And you can of course get in touch if you need help, refer to the main help page on how to get in contact.

Hosting the Web Browser Client (Not Required and Discouraged)

Hosting your own version of the web browser client is possible, but strongly discouraged.

Drawpile already provides a web browser client at https://web.drawpile.net. It works the same as the desktop version of Drawpile and is able to connect to any properly-configured server. It’s just a bunch of static files, there’s no server-side logic to it. Connections you make to other servers are direct WebSocket connections, drawpile.net isn’t involved.

That means hosting your own version just gives you a copy of the same client, basically like hosting your own downloads of the desktop version of Drawpile, which is pretty pointless and causes us headaches if you don’t keep it up to date. It also is torturous to users because all of their settings are per-domain, so they have to configure everything multiple times.

However, you may want to host your own client as a backup in case web.drawpile.net goes down, because you are in a region or organization where that site is not accessible or because you want to make customizations to it that aren’t accepted into the main application. In that case, hosting your own client makes sense, but please make sure we’re not left holding the pieces. Also, if you make customizations, you must also release the source code to those changes in accordance with the GPL!
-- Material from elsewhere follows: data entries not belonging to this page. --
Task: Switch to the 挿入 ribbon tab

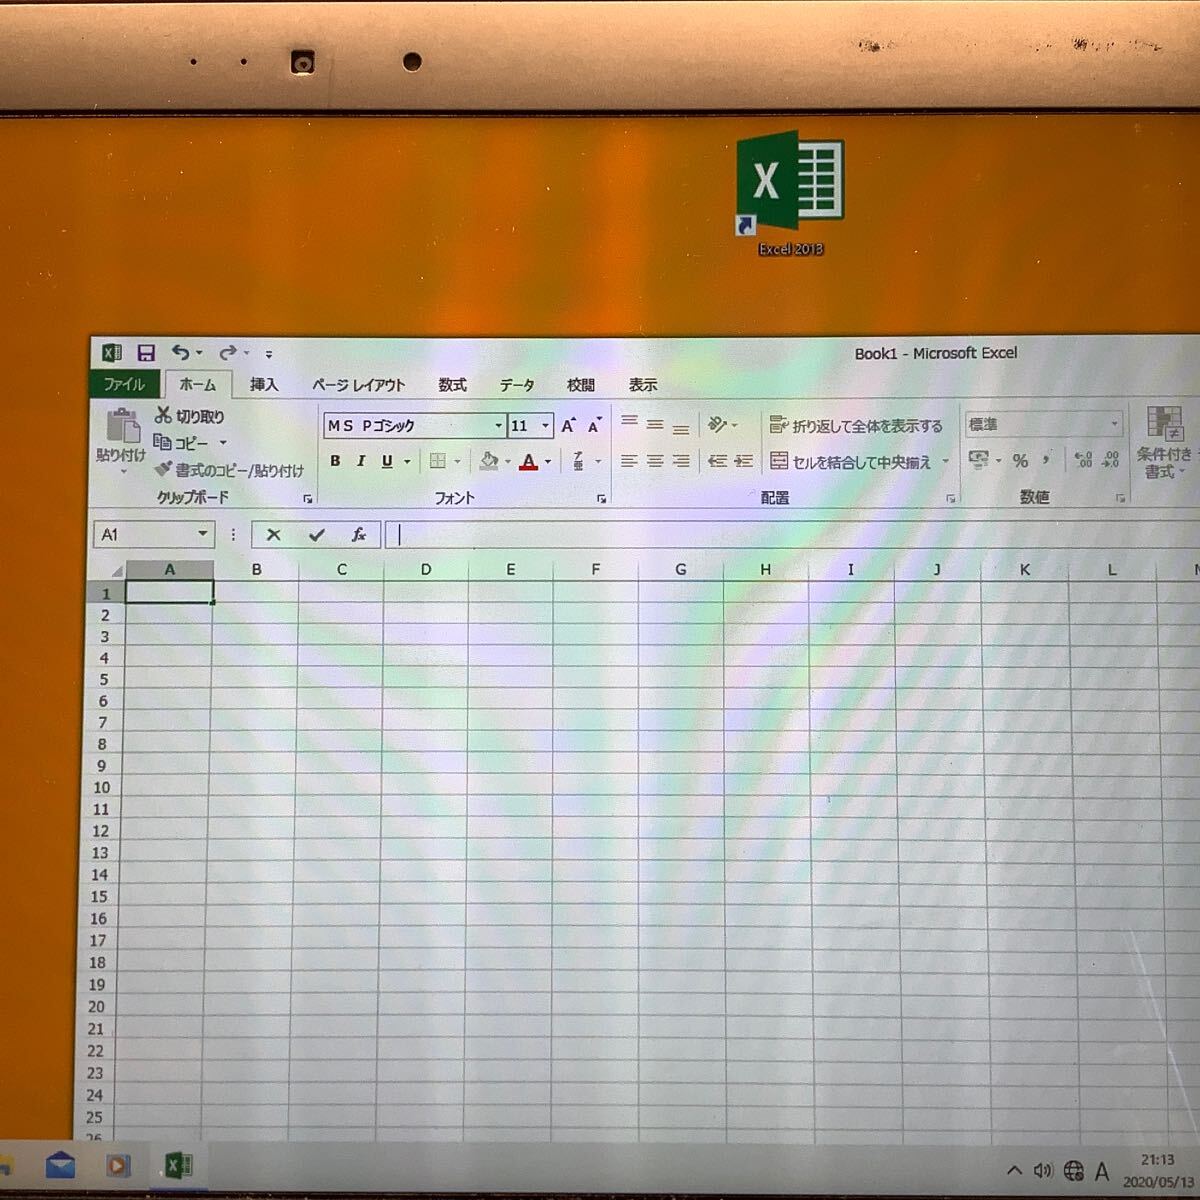Action: pyautogui.click(x=263, y=384)
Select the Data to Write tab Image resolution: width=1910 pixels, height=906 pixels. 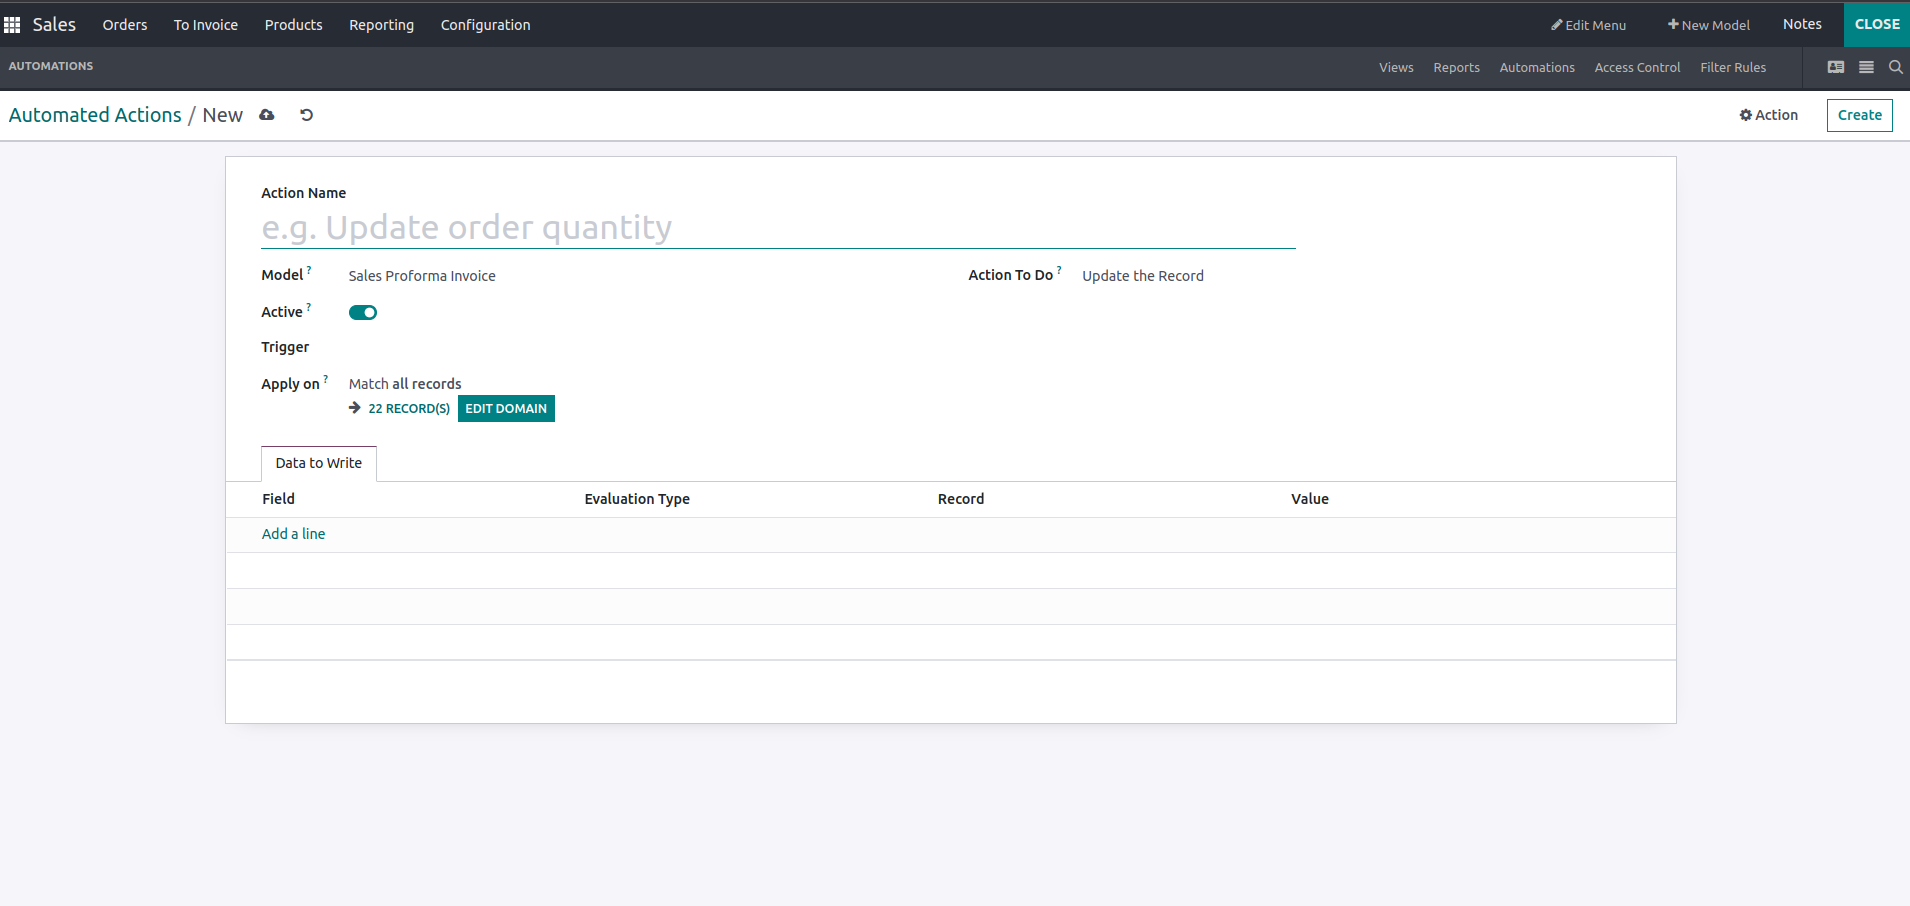point(319,463)
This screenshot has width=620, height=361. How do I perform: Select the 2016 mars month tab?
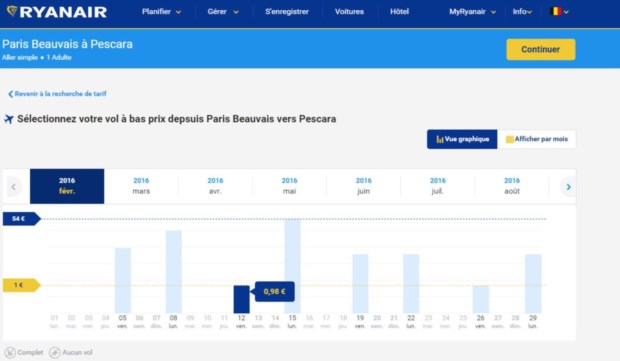[141, 186]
To build the client, look at the Building from Source page. That page assumes you’re building for development purposes, so replace any instances of debug with release.
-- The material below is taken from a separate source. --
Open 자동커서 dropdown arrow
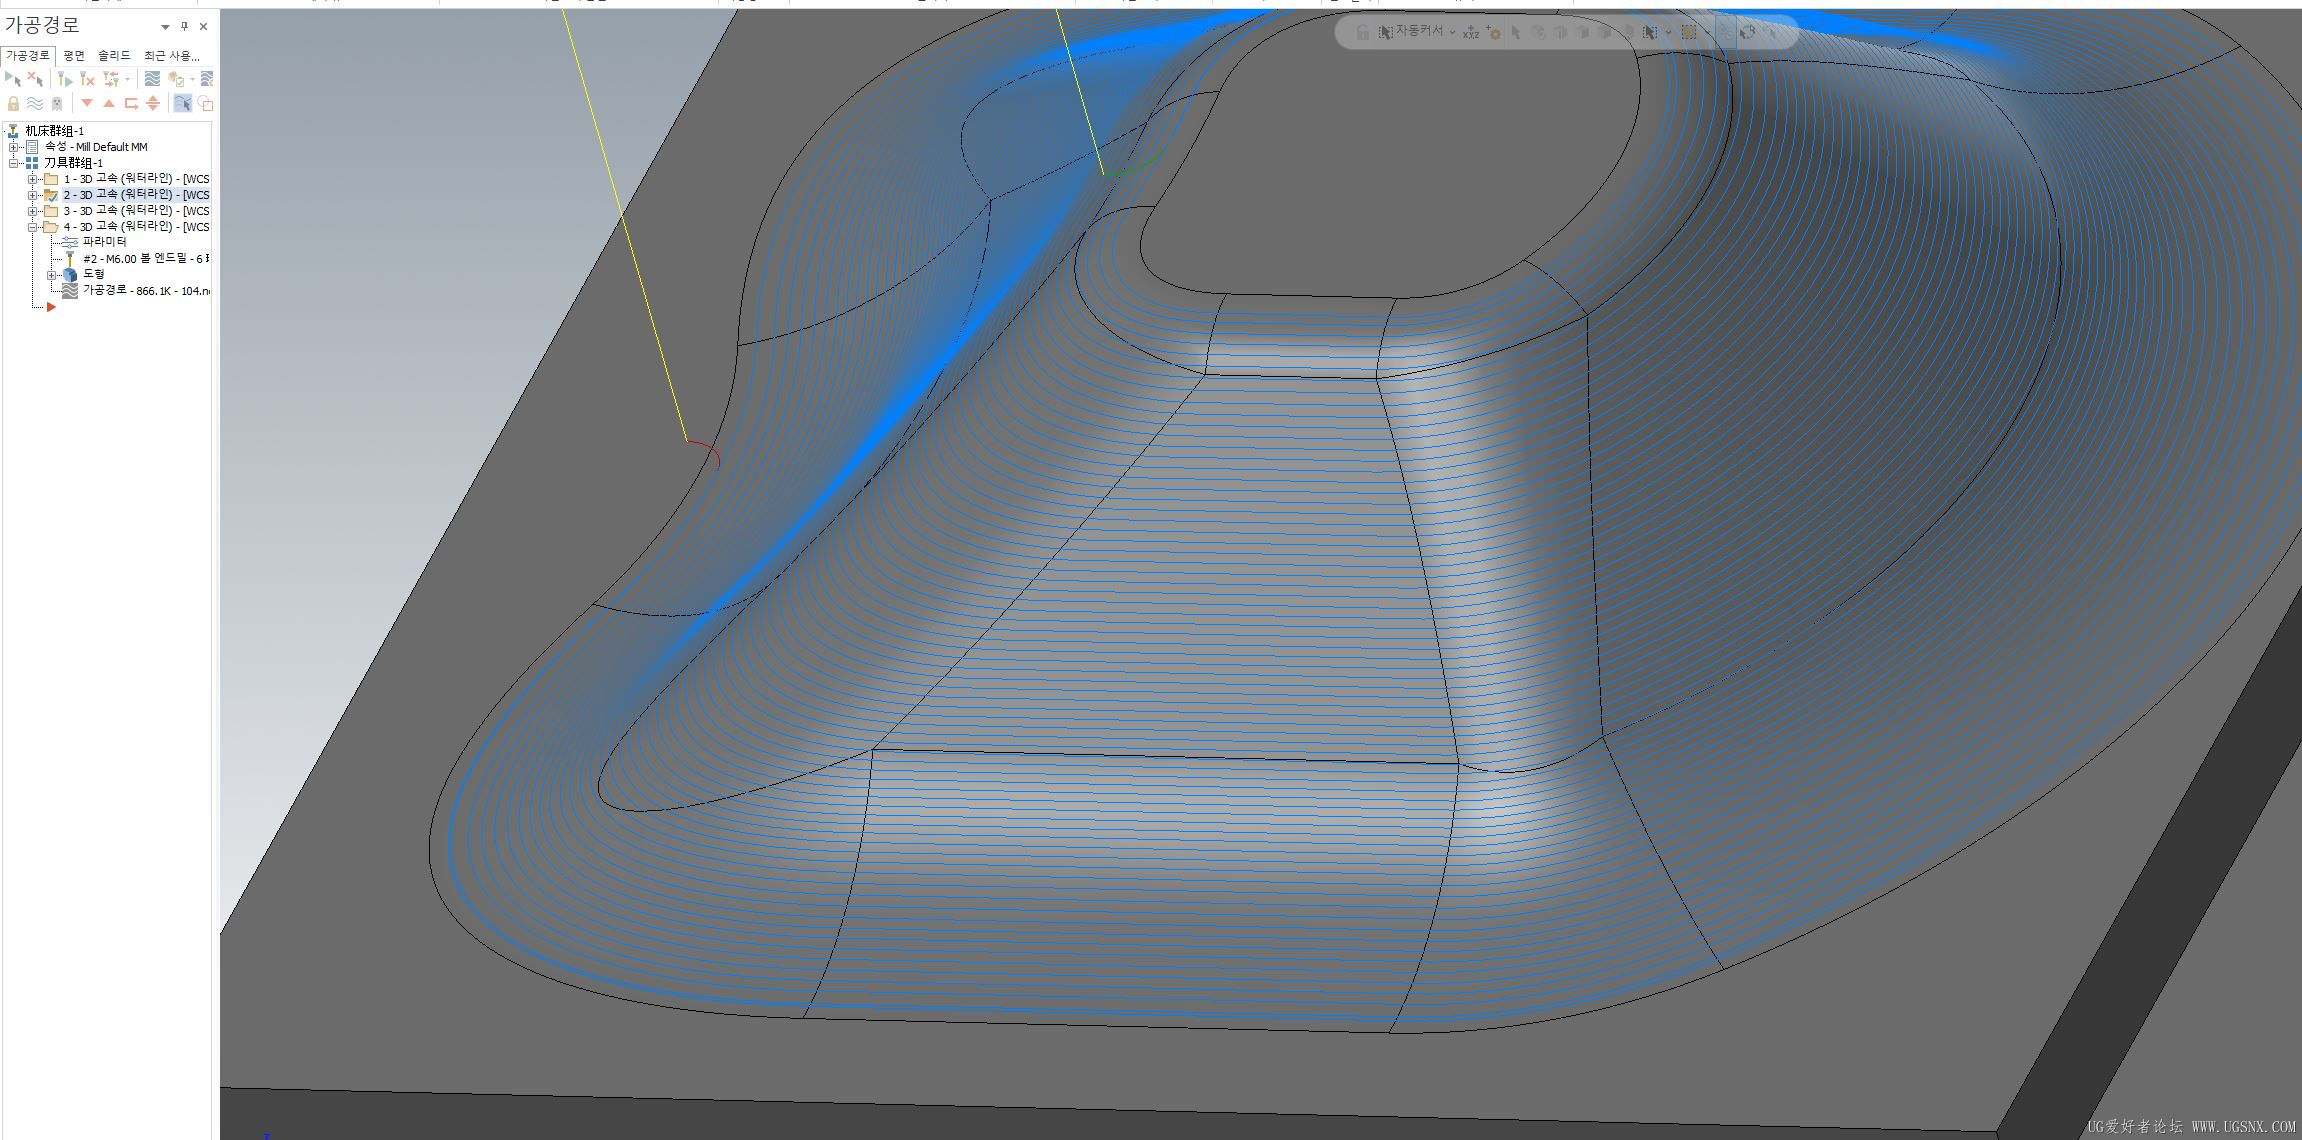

To host the client using nginx, you need to set up the wasm type correctly. In nginx.conf in the http section, add:

types {
    application/wasm wasm;
}

To set up the nginx site, use a configuration like the following (replace drawpile.example.com):

map $sent_http_content_type $webexpires {
    default max;
    text/html off;
}

map $sent_http_content_type $webcachecontrol {
    text/html 'no-store';
}

server {
    server_name drawpile.example.com;
    server_tokens off;

    root /path/to/client/files;

    location / {
        add_header "Cross-Origin-Resource-Policy" "same-site";
        add_header "Cross-Origin-Opener-Policy" "same-origin";
        add_header "Cross-Origin-Embedder-Policy" "require-corp";
        add_header "Cache-Control" $webcachecontrol;
        expires $webexpires;
        limit_except GET {
            deny all;
        }
    }

    listen 443 ssl;
    ssl_certificate /etc/letsencrypt/live/drawpile.example.com/fullchain.pem; # managed by Certbot
    ssl_certificate_key /etc/letsencrypt/live/drawpile.example.com/privkey.pem; # managed by Certbot
    include /etc/letsencrypt/options-ssl-nginx.conf; # managed by Certbot
    ssl_dhparam /etc/letsencrypt/ssl-dhparams.pem; # managed by Certbot
}

server {
    if ($host = drawpile.example.com) {
        return 301 https://$host$request_uri;
    } # managed by Certbot

    server_name drawpile.example.com;
    server_tokens off;
    listen 80;
    return 404; # managed by Certbot
}

The caching stuff is necessary to avoid clients redownloading the large asset and wasm stuff every time, but always reload the index page in case of updates.

The headers are mandatory to get a secure context on the page.